I first made this trip to my father’s gravesite in 2000, the year he died and I think the monument had just been erected. We had a big pot of geraniums and ivy and a spike; it was quite attractive and it rode down seatbelted into the backseat of my mother’s car. She drove down. The way my parents had always gone – two lane roads, towns and cities to get through and moments of “Was that our turn?” No GPS and roads by the Wabash River that followed settlers. I drove back; I think I went a little out of my way and did Interstates.

That was a long time ago. This past Tuesday was not and this past Tuesday once again my cousins and I left flowers on our parents graves. We ate lunch together in Kingman, the town in which our parents grew up. Duane, Ann, Glenda, Susie and me . . . and Phyllis, Duane’s wife, whose folks are buried very close to Duane’s. She was at the basketball game when Duane broke his arm – one of my bedtime stories, dontcha know. It was an old-fashioned, down home eatery with a table of (cough, cough) older clientele. It was Tuesday, chicken and noodle day; I need to remember that Thursday is meatloaf day.
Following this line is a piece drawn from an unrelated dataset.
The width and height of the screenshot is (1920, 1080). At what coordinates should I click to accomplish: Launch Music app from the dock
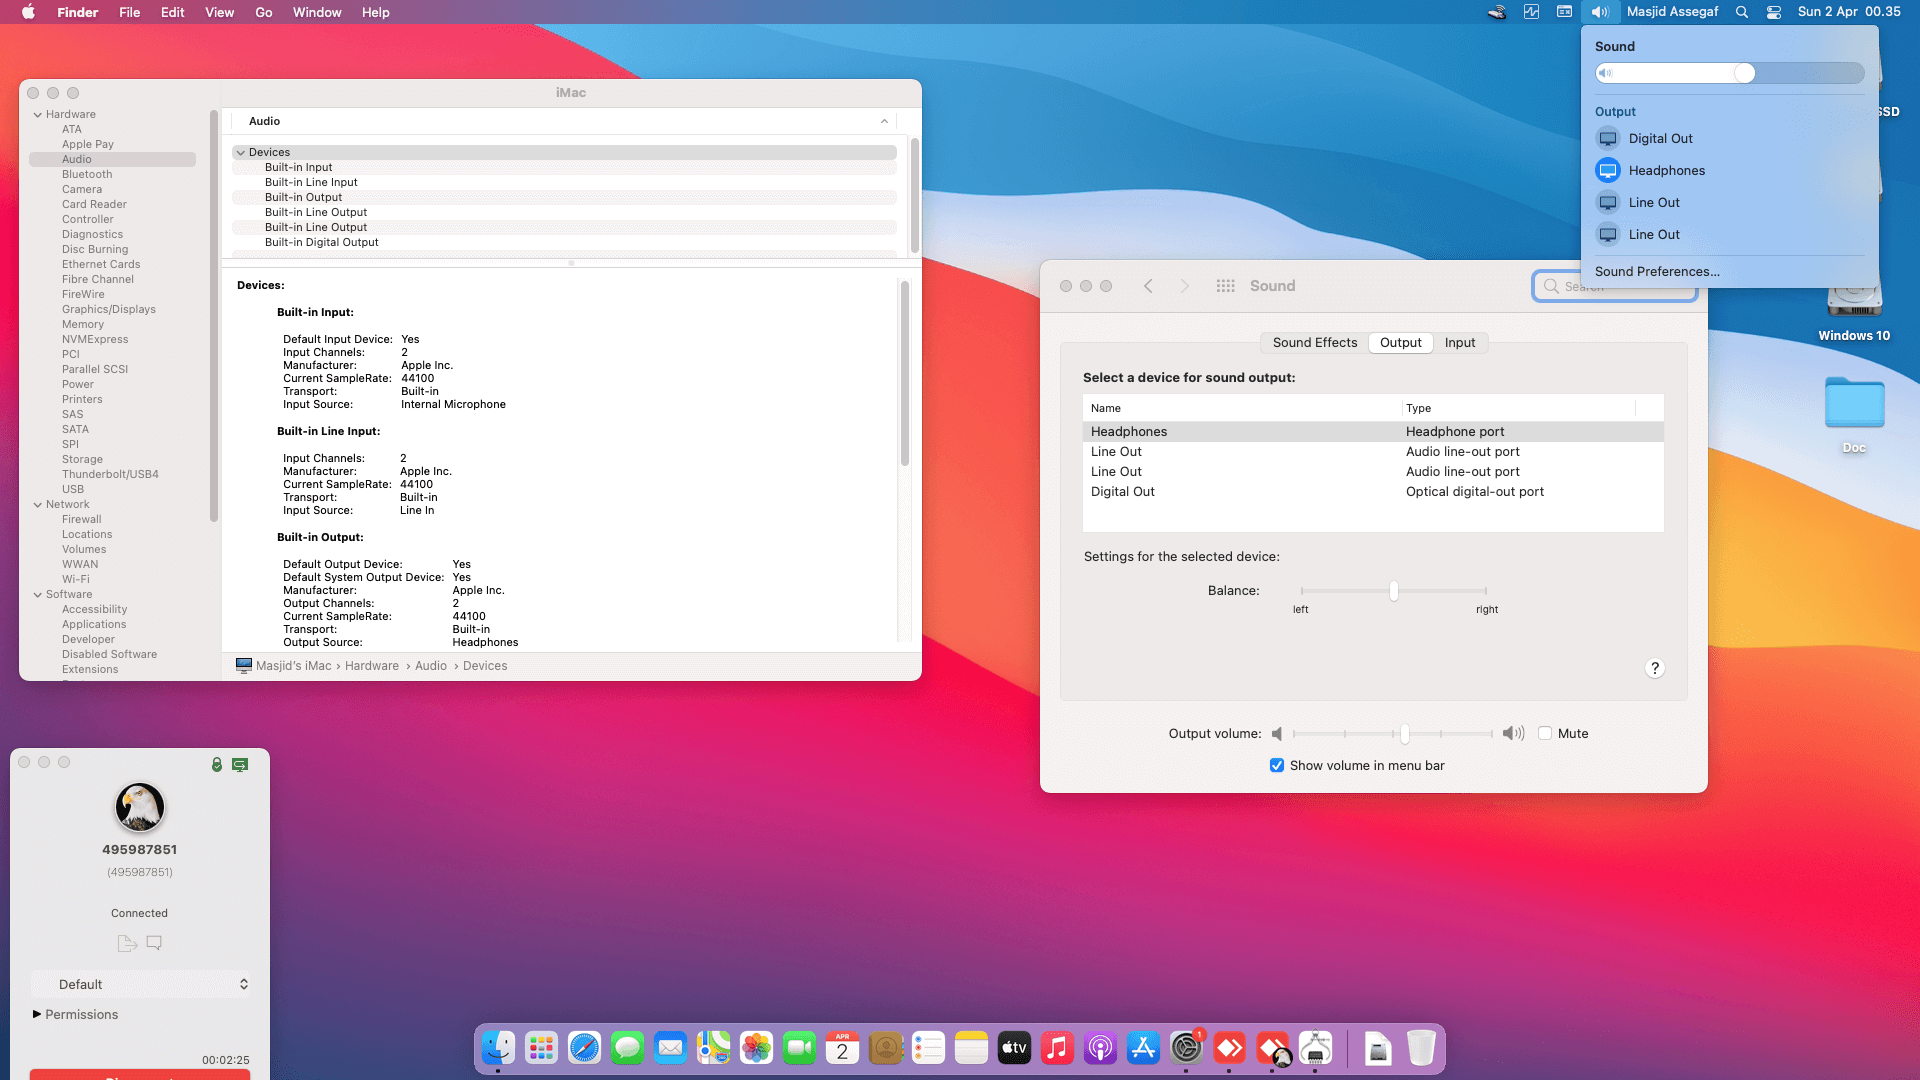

Actually, I need to find an all you can eat meatloaf buffet place, but that’s just one of my quirks.

It was a cool day, but there was some sun; it wasn’t like the steamy day when we were rained on, sauna-ed and Daune heard something and said, “Isn’t that the tornado siren at Kingman?” I imagine the pot of geraniums got watered really well that day.

As the years pass, the visit to the cemetery seems like a revolving door of perception: yesterday, long ago, just yesterday, years ago . . .

When we were eating I sat across from my cousin Ann, and I recalled how when I was little and afraid, I would run to my dad, yelling, “Take. Take. Take.” I said sometimes things in life happen and I feel that impulse and have to fight to keep my arms from reaching up. Yesterday, long ago – all the same in your heart.